This study identified adult patients (≥18 years) who were diagnosed with CHB in 2001, 2006, and 2011, from the Taiwan National Health Insurance Research Database (NHIRD). AZD3514 Androgen Receptor inhibitor Changes in demographic characteristics, prevalence of non-liver comorbidities, and medication usage over the decade were examined. Non-CHB controls were adults without CHB diagnosis from the Longitudinal Health Insurance Database 2000 (LHID2000).

A total of 102,158, 252,809, and 338,200 eligible patients were identified in 2001, 2006, and 2011, respectively. The mean age significantly advanced from 45.4 to 52.3 years over the decade (P<0.001). The prevalence of comorbidities, including diabetes mellitus, hypertension, stroke, chronic kidney disease, and bone fracture all significantly increased between 2001 and 2011 (all P<0.001), as so were medication usage (all P<0.001). Moreover, within each study period, compared to non-CHB controls, CHB patients were also older and more likely to have metabolic and cardiovascular comorbidities (all P<0.001). In addition, the annual non-liver mortality in the CHB population significantly increased from 2001 to 2011.

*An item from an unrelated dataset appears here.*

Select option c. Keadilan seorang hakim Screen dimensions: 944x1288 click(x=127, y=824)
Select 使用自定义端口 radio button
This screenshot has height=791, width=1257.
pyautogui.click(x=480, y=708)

Over a decade, the CHB population in Taiwan has aged with a higher non-liver comorbidity burden and increasing non-liver mortality. These findings may provide information to care providers in the monitoring and management of CHB patients.

Over a decade, the CHB population in Taiwan has aged with a higher non-liver comorbidity burden and increasing non-liver mortality. These findings may provide information to care providers in the monitoring and management of CHB patients.

Spontaneous intracerebral hemorrhage (ICH) is a frequent cerebrovascular disorder and still associated with high mortality and poor clinical outcomes. The purpose of this review was to update a 15-year-old former meta-analysis on randomized clinical trials (RCTs) addressing the question of whether ICH patients treated with dexamethasone have better outcomes than controls.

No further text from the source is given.